When I started my doctoral research in education at the university, I got a good platform to learn reading skills and the skills of reviewing literature. Regular seminars in our research lab provided me with more opportunities for learning the strict discipline of reviewing literature such as exploring archived documents in a digital repository and printed materials, selecting right documents, scanning and skimming information in the documents. A researcher can use keywords and phrases to explore relevant materials available online from google, google scholar, EBSCOhost, digital library, etc. Similarly, the key terms and ideas of research can be helpful to select relevant books, journals and previous theses in the physical library. Moreover, the key ideas (specific topics) of the research can lead to reading through journal articles, specific chapters of bulky books and other documents. When reviewing literature, the researcher needs to have specific ideas to pick information from the resources such as journal article, book chapter, newspaper or other web pages and to interpret the information without any prejudices.

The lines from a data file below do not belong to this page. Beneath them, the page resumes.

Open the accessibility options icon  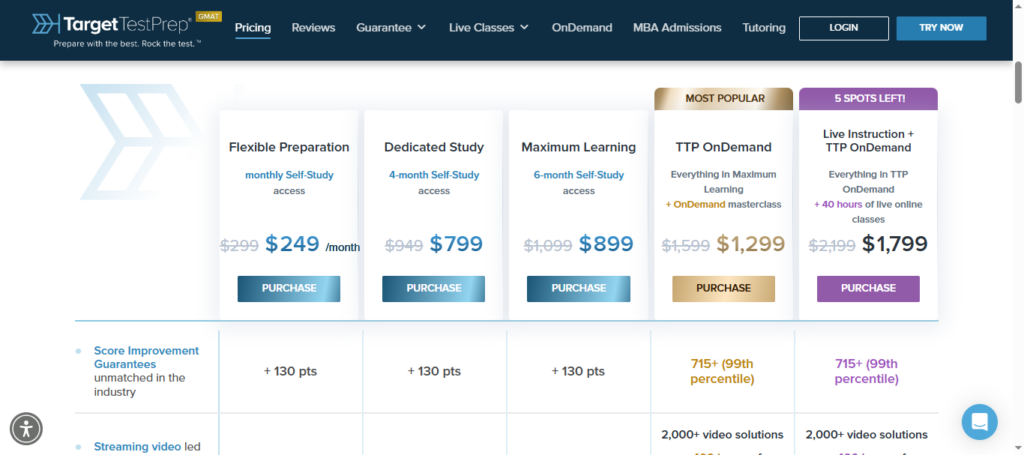point(28,428)
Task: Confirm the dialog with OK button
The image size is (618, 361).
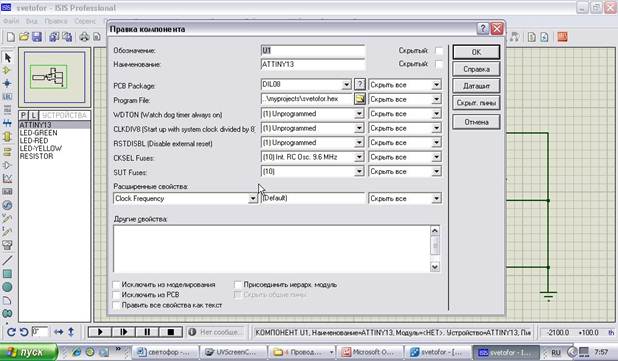Action: coord(476,52)
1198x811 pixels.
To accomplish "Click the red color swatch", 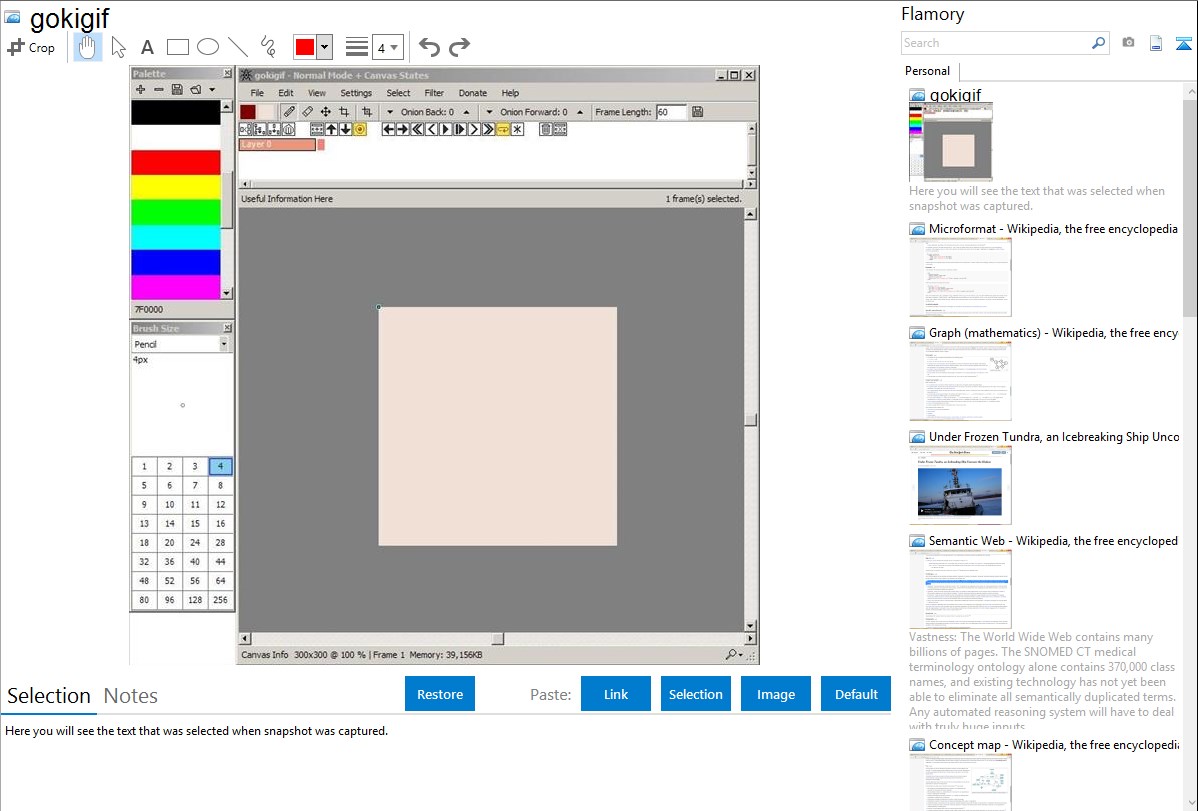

The above diagram gives an idea to follow reading documents and what information to be reviewed from the resources. While reviewing any literature or a journal article, the researcher needs to bear in mind: who the researcher is, when the research was published, what the research is about (topic/ area), where the research took place (context), how the research was conducted (methodology) and what the results are. I believe that these key ideas help the researcher explore relevant information from documents, note key information when reading, interpret the information systematically and save valuable time.

4 thoughts on “How to Review Literature: Sharing my Research Experiences

  1. Ideas shared are appreciable. They could provide innovative techniques to the novice researchers and academic writers like us. Thank you a lot, Karna sir.

  2. The process of reviewing literature continues from the beginning of thinking about research to finalising a research paper or thesis. ….life long process ….never ends till there is research.
    Great effort by our respected Guru

  3. I have gone thoroughly. It’s supportive for the novice readers like me. Thank you sir sharing this.